Am Sonntag, 25. Februar, öffnet die Esslinger Vesperkirche wieder ihre Tore. Das dreiwöchige Begegnungsprojekt in der Frauenkirche ist wichtiger denn je.

Esslingen - Die Esslinger Vesperkirche wird zehn Jahre alt. Sie ist eine Erfolgsgeschichte, doch Feierstimmung will nicht so richtig aufkommen, wenn die Tore der Frauenkirche am Sonntag, 25. Februar, wieder für drei Wochen offen stehen werden, um den Besuchern ein Mittagsmahl für 1,50 Euro zu bescheren.

 

„Jede Vesperkirche ist auch ein Stück mahnendes Zeichen für Einsamkeit, Armut und Ausgrenzung“, schreibt Eberhard Haußmann, der Geschäftsführer des mitveranstaltenden Kreisdiakonieverbandes, in der Jubiläumszeitung. Seine bittere Bilanz nach zehn Jahren: „Wer arm ist in dieser Gesellschaft, der bleibt auch arm – an Geld, an Kultur und an Teilhabe.“ Menschen, die 40 Prozent seines Einkommens allein fürs Wohnen ausgeben müsse, bliebe für andere Bereiche, sei es ein Kindergeburtstag oder ein Lokalbesuch, nichts mehr. In der Esslinger Frauenkirche zeige sich das Gesicht der Armut mehr noch als in den wesentlich kleineren Vesperkirchen in Nürtingen und Kirchheim.

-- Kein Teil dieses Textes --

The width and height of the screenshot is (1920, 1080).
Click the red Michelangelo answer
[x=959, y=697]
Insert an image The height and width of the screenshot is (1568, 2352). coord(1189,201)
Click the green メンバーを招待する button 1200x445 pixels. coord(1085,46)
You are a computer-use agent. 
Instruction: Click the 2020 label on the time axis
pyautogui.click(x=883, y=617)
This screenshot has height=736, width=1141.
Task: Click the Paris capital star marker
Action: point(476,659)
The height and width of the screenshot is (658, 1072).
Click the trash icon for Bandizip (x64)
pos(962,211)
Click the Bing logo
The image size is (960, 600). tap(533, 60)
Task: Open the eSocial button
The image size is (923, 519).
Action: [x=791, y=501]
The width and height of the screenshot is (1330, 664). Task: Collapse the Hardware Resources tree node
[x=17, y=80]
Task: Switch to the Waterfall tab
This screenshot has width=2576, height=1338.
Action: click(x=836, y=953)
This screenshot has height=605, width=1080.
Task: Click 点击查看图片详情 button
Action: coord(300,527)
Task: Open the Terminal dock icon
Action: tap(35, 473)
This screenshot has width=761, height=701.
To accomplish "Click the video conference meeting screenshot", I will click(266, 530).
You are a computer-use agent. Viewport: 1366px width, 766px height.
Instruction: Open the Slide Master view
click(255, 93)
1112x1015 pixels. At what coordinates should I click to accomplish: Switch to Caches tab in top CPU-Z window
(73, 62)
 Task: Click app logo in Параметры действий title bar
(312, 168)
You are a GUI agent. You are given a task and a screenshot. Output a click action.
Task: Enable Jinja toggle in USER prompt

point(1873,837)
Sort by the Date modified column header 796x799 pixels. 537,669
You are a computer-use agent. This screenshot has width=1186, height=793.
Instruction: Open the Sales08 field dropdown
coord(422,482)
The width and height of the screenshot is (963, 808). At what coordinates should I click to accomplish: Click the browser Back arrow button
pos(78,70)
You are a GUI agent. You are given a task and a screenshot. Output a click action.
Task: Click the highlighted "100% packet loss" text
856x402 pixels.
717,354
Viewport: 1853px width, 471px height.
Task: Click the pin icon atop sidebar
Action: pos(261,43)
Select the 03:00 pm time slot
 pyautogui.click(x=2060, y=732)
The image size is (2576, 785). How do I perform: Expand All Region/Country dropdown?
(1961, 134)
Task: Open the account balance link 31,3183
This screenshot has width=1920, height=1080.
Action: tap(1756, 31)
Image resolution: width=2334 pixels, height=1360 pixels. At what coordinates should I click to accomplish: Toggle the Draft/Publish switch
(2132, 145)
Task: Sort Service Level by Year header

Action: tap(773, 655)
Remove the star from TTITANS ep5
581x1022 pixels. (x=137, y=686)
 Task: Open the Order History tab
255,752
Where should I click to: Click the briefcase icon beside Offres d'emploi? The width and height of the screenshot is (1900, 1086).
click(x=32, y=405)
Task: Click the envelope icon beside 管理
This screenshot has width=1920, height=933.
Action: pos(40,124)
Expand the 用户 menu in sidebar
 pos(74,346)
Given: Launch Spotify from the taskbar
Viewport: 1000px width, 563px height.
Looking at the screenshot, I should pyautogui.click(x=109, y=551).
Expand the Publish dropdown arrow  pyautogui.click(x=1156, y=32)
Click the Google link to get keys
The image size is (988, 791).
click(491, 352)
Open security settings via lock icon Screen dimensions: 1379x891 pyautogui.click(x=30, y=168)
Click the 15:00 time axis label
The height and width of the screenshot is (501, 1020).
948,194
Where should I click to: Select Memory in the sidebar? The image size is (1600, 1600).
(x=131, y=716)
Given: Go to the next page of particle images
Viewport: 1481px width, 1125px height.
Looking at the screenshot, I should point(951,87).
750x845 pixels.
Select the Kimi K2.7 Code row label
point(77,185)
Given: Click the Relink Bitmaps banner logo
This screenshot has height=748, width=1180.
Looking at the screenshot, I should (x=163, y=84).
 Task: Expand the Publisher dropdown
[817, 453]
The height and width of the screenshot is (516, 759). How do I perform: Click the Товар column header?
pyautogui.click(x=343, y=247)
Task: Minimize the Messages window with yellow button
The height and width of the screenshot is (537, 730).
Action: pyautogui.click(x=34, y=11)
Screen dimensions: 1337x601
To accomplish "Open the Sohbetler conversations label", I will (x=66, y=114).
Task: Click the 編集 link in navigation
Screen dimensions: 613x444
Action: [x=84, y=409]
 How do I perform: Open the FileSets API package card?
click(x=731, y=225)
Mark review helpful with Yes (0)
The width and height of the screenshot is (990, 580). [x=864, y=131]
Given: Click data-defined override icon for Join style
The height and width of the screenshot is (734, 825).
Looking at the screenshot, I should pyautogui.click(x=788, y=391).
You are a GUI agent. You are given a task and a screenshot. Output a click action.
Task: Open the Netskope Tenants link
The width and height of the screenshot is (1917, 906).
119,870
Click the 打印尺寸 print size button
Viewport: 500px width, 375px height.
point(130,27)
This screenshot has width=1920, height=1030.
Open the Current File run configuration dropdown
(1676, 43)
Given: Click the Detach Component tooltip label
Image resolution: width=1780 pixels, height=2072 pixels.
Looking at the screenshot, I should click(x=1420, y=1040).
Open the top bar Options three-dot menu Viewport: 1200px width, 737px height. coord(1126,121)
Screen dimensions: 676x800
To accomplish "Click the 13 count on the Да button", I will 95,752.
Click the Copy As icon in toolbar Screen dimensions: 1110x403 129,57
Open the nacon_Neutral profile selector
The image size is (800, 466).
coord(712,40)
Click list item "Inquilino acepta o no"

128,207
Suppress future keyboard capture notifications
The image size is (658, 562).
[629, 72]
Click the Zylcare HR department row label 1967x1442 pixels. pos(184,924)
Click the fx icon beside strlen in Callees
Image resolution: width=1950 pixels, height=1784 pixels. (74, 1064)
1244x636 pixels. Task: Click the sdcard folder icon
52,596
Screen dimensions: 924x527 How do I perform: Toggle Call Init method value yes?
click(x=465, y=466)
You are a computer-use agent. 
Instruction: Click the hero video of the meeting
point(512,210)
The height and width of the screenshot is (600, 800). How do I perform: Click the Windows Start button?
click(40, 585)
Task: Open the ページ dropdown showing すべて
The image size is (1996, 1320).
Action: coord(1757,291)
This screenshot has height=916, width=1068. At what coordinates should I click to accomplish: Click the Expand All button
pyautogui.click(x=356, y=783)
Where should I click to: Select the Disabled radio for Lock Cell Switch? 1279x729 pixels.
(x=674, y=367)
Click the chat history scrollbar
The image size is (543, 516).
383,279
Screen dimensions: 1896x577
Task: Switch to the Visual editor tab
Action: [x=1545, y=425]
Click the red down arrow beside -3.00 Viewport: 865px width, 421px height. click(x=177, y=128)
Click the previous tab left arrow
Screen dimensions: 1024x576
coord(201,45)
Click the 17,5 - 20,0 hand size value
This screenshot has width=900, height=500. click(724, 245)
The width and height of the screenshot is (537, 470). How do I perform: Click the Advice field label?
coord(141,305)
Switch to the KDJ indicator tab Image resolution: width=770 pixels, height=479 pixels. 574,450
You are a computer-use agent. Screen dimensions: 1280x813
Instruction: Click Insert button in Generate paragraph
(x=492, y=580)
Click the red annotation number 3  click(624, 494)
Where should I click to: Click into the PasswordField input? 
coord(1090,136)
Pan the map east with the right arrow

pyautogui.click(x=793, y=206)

Der Vesperkirchen-Etat beträgt 100 000 Euro

Umso wichtiger sind für Haußmann und für den Esslinger Dekan Bernd Weißenborn die drei Wochen, in denen sich die Frauenkirche, eine vor rund 500 Jahren vollendete gotische Hallenkirche, in eine Herberge für alle verwandelt. „Wir teilen etwas von unserem Glauben und der Nächstenliebe“, sagt Weißenborn im Namen des Mitveranstalters, der Evangelischen Gesamtkirchengemeinde Esslingen. Dieses Verantwortungsgefühl für die Menschen, die, „auf der anderen Seite der Wirklichkeit“, vom Wohlstand abgehängt seien, kennzeichne den Kern der Vesperkirche. 100 000 Euro nehmen die Organisatoren in die Hand, um diese Idee für drei Wochen lebendig werden zu lassen.

Siegfried Bessey, der Vorsitzende des Kirchengemeinderats, hat die Erfahrung gemacht, dass die Vesperkirche noch über diesem begrenzten Zeitraum hinaus wirkt. „Durch die Vesperkirche sind viele Kontakte entstanden, die weit über die drei Wochen hinausreichen“, sagt er. Als Begegnungsprojekt spreche sie nicht nur die Gäste an, die an den Tischen Platz nehmen würden, sondern auch jedes Jahr bis zu 500 Helferinnen und Helfer hinter den Kulissen. Nicht zu vergessen die Kontakte über die Hilfs- und Begegnungsangebote, auf die regelmäßig in dem Kirchenraum hingewiesen würden.

Gerlinde Kretschmann bindet sich zum Auftakt die Helferschürze um

Während in der Kirche selbst das über die Jahre bewährte Programm geboten sein wird, greift die Kirchengemeinde das Jubiläum auf, um einen von Jugendlichen des Beruflichen Ausbildungszentrums (BAZ) Esslingen geschaffenen runden Vesperkirchentisch auf die Reise durch die Stadt zu schicken. An 20 Stationen wird der aus fünf verschiedenfarbenen Teilen zusammengesetzte Tisch die Idee des Begegnungsprojekts in die Fläche tragen. „Wir machen damit Werbung für den Ort, an dem der Tisch Station macht, aber auch für die Vesperkirche“, sagt Alexander Bergholz, der das Projekt betreut.

Werbewirksam wird auch schon der Auftakt am 25. Februar sein. Ein um 10 Uhr beginnender ökumenischer Gottesdienst mit Weißenborn und dem Oberkirchenrat Dieter Kaufmann spannt den Bogen über das Projekt, bei dem Gerlinde Kretschmann mit gutem Beispiel vorangeht. Die Frau des baden-württembergischen Ministerpräsidenten wird sich am Eröffnungstag die Helferschürze umbinden.